Quote:
Originally Posted by Johnny Truant
I don't think trump is healthier than I am and I thought that was your point. Sorry if I missed what you were trying to say. Maybe I am the dumb one after all. Sorry.
What was your point?
Anyway, if you are legit concerned the health care system in the US has me going to a **** doctor who could not wait to prescribe me medication based on two high bp readings during my two visits. I started tracking my bp on my own at home and it is very slightly elevated but below prehypertension based on weeks of data rather than the two white coat syndrome reading in the office.
By the way, for my family I pay 12k a year for the bottom bronze plan coverage (guaranteed to go up after the torpedoed mandate) and the two visits in question have been billed to me at over $800 for my portion. The blood tests she ordered were billed at $1800 to the insurance company (pre discount) and my part was $92 and showed I am low in vitamin A.
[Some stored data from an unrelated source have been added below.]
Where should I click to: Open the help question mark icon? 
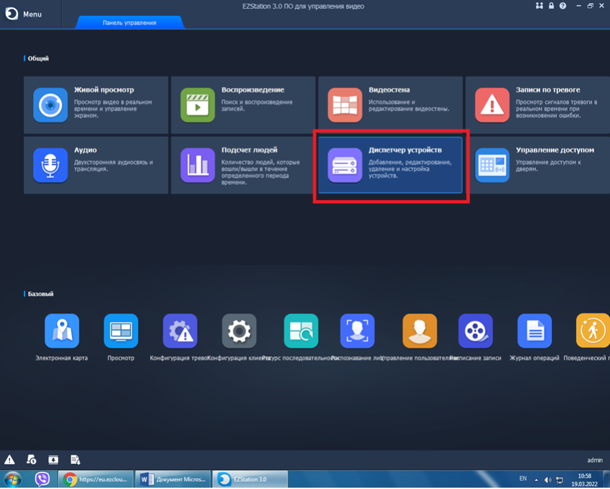click(x=562, y=6)
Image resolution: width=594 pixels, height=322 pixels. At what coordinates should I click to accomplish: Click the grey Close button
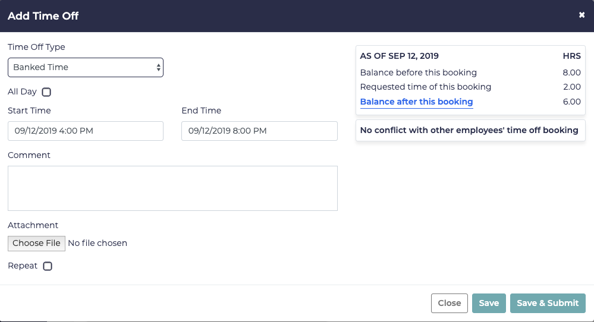point(449,303)
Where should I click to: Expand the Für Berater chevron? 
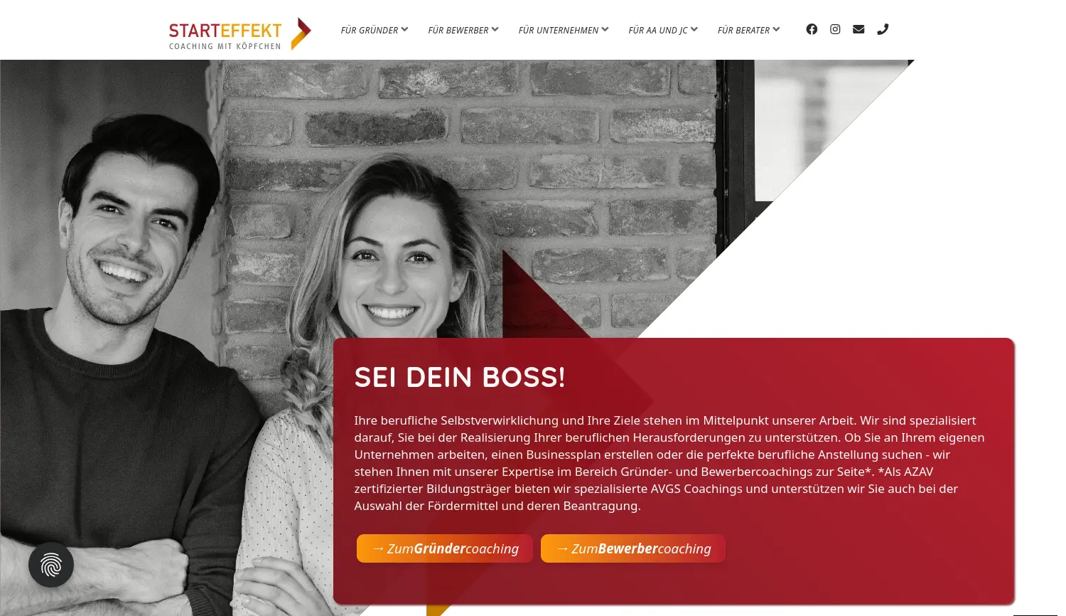[x=776, y=29]
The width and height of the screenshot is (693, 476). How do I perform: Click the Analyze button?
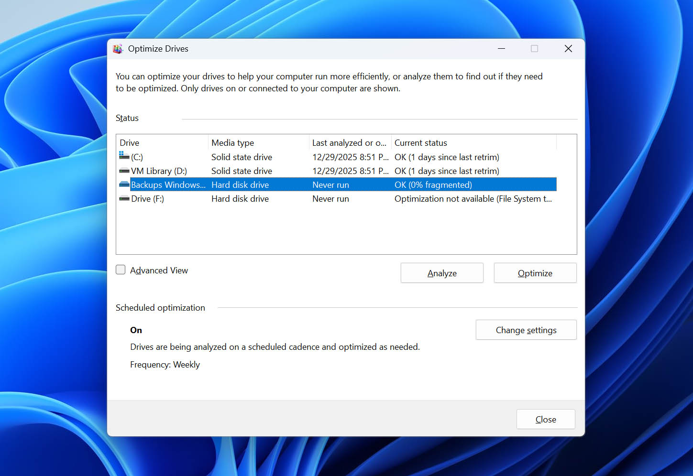[441, 273]
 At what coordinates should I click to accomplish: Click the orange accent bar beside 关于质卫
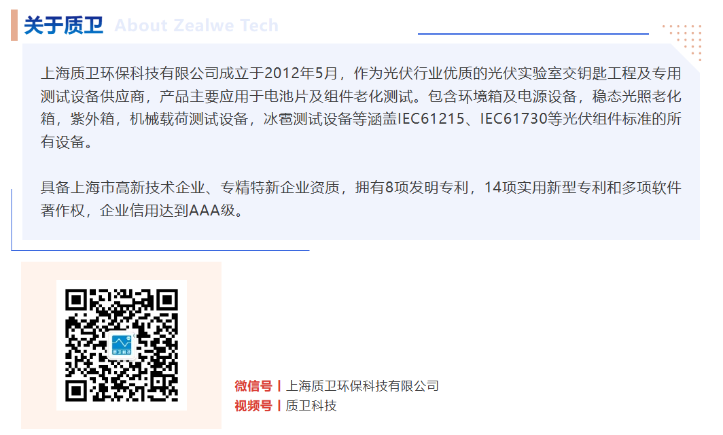click(x=14, y=25)
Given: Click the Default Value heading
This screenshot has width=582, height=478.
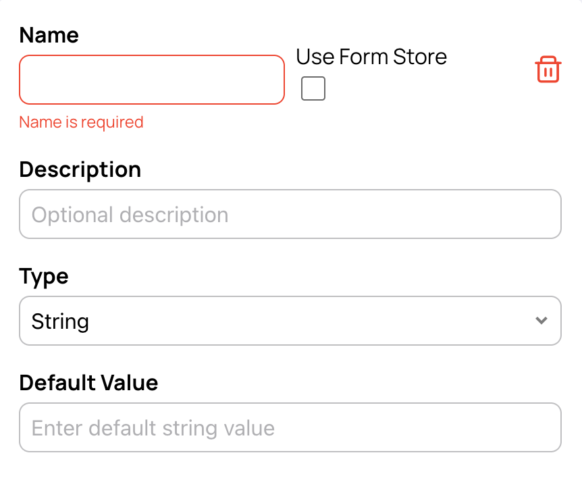Looking at the screenshot, I should click(88, 383).
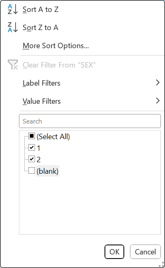Confirm the filter with OK
Screen dimensions: 165x268
click(x=114, y=252)
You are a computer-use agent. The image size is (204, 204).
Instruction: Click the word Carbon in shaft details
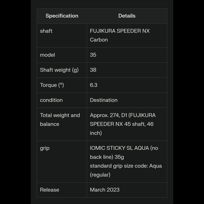tap(99, 40)
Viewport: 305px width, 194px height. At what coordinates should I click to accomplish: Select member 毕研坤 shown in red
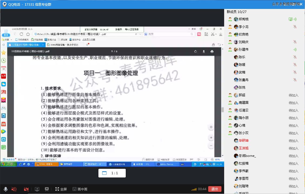click(243, 141)
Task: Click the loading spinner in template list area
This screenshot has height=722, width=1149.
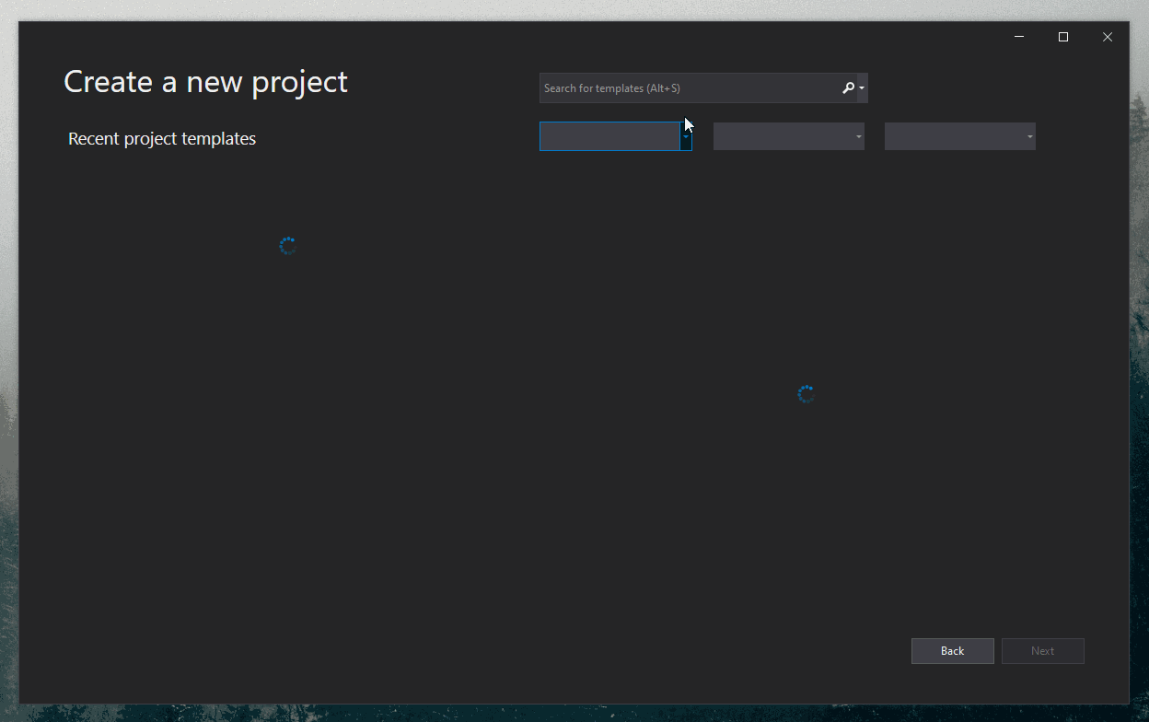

She told me I should excersise. She told me 150 minutes a week. I already excersise like I said, but regardless...telling someone to just start excersising 30 minutes five times a week is about the least helpful advice you can give.
I told her I eat sardines nearly every day. She said to be careful of mercury. Sardines are very low mercury.
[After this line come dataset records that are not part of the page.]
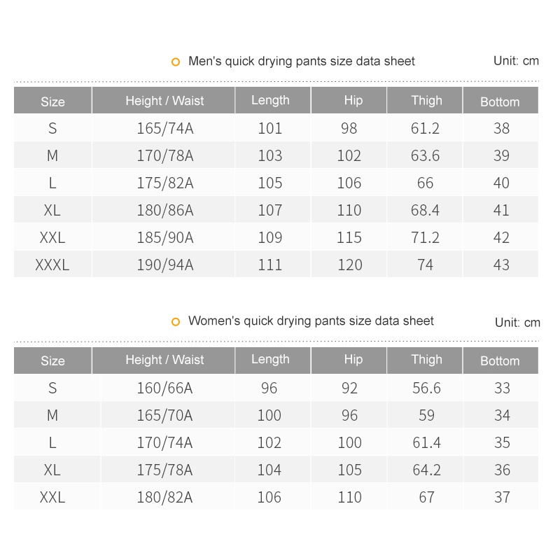Click the Men's bottom value 43
Viewport: 553px width, 553px height.
(x=501, y=265)
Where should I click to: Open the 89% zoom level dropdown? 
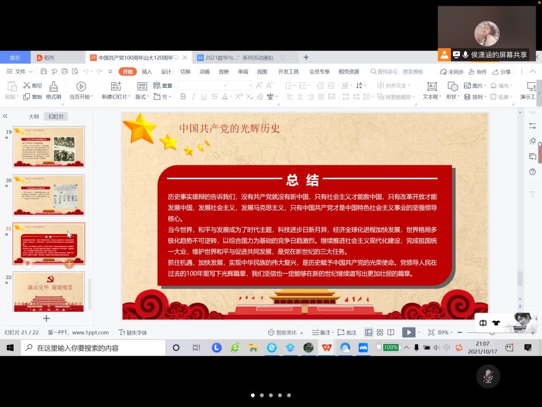click(x=445, y=332)
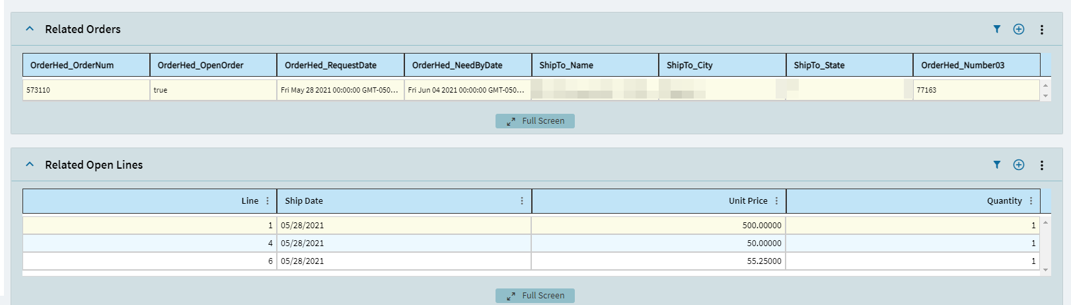Open overflow menu in Related Open Lines header

(x=1042, y=165)
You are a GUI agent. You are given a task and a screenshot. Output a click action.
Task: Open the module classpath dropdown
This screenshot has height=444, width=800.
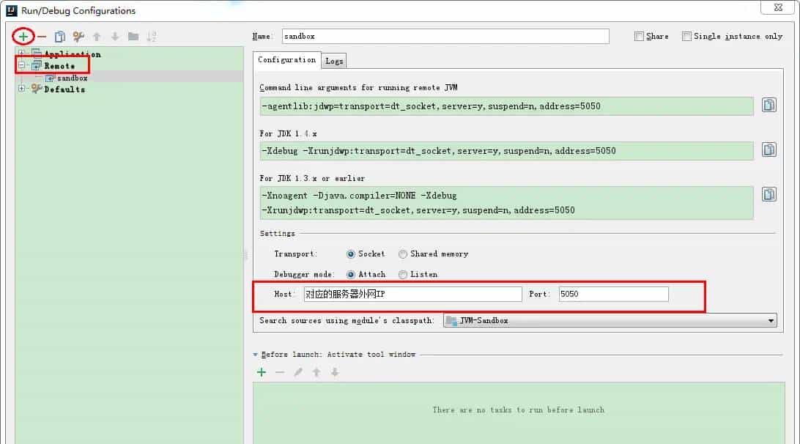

She told me I should start taking pain killer for joint pain I was concerned about even though I told her the pain was not disruptive at all....ibuprofen regularly. When I reiterated I was not concerned with pain management but just wanted to report it because I was concerned that it showed up she again said I should take it even though there are new studies out that it is terrible to take it long term.
My point? I don't believe anything she says because the advice she gave me that I actually am informed about was mostly wrong. I am switching doctors this month.
Well, if you're seeing another doctor you pretty much zeroed in on my point; that's what I was going to PM you about. Obviously exercising and 'eating right' is good, like duh, but it's such a useful mantra that people tend to forget there are health issues that can be totally unrelated. That the doc wanted to prescribe medication doesn't necessarily negate this.
You might not've been totally serious with your trump example but he does highlight and exacerbate this misconception that fast food equals poison and walking around isn't adequate exercise; it's pretty much a meme at this point, the omg-how-is-this-dude-not-dead. I personally don't eat fast food but there's nothing inherently wrong with it, and nobody is saying big macs actually are the secret to immortality. The insidious problem is people inferring the opposite; if a person avoids big macs because they think they're poison that's fine in a sense, but avoiding big macs also isn't the secret to immortality.
Spoiler alert:
I just don't want to see people fall into the trap of thinking, hey, I shop at whole foods and have never had a big mac, nothing bad can happen. That's not how eating food fundamentally works.